Apr 17 2014 - 4:08am

Let's talk shop flea markets. While they've been around forever, these trendy spots are now a place for hunters and hipsters alike. Plus, it's no secret they're right up there with Target for scoring a good deal [1]. Enter the Rose Bowl Flea Market [2]. Likely the queen bee of all swap meets, I took to Pasadena, CA, last weekend to give you the breakdown on how to finally make your bargaining dreams come true. Below is everything you need to know to master the massive garage sale (including the ideal #ootd). Let's get to it, shall we?

Consider Your Transportation

Transportation is one of those things that is easy to overlook but important depending on what you want to buy. If you're only looking for accessories, any car will do, but if you're trying to furnish your space, it's a good idea to borrow or rent a truck. Bribing your friends who own trucks — maybe with In-N-Out? — never hurts.

Arrive Early

Sorry, sleepyhead — the saying "the early bird gets the worm" truly applies to the flea market. Not only will you score a prime parking spot, but you'll also get to shop the vendor's selection before it has been picked over.

Carry Cash

Since most vendors only accept cash, bringing Andrew Jackson along (i.e., a few $20 bills) is extremely important. Having cash will also help you negotiate a price, not to mention keep you on budget. Don't rely on the flea market's ATM either; it will probably charge you a withdrawal fee — and nobody has time for that.

Stay Open-Minded

Although it's very easy to get caught up in finding one particular item, try to keep an open mind.
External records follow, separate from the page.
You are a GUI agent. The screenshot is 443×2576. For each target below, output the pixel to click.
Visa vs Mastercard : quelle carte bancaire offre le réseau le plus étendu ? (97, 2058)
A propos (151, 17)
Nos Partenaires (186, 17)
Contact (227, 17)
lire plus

Do have a general idea of what you're looking for, but don't let tunnel vision prevent you from finding cool decor . . . That would just be a shame.

Get Ready to Dig

Don't expect the flea market to be a carefully curated boutique; there is digging involved. No doubt, you will have to search through piles of things in search of a treasure. Sure, it takes a little elbow grease, but nothing beats the satisfaction of finding exactly what you wanted.

Go For Color

Here's the deal: unique, colorful pieces should be your focus. Since they can't be found elsewhere, one-of-a-kind finds will easily boost your decor. As for neutrals? Leave the basics to these affordable decor resources [3], not the flea market.

Act Quick

. . . But not too quick! It's very easy to say "yes" to the first thing you see, yet at the same time, it's also common to pass on something thinking it will be there when you return (hint: it won't). I'm guilty of both and suggest you try to picture how the piece will be used. If you can't come up with a scenario, pass. But, at the same time, some things are completely impractical yet shouldn't be left behind (these lamps [4], currently too big for my studio [5], are the perfect example!).

(Always) Make a Deal

Seriously, do not pay full price — ever! Trust me, vendors want to sell, so there's always room for negotiation. Don't be afraid to walk away either.

Dress Comfortably

Warning: even if you're in shape, the flea market can feel like a marathon. I'm not saying you should wear an old pair of sweats, but do dress comfortably. Even in flats, my back began to hurt toward the end. I also carried a large tote with an extra tote folded inside. Lastly, don't forget the sunscreen and sunglasses — I was guilty of a sunburn that unfortunately never turned into a tan . . .

Have Fun With It

I know "having fun" is cliché, but it has to be noted. Sure, you want to score a good deal and get in before the crowds, but at the end of the day, the flea market is just another resource for inspiration and decor that will make your space truly yours.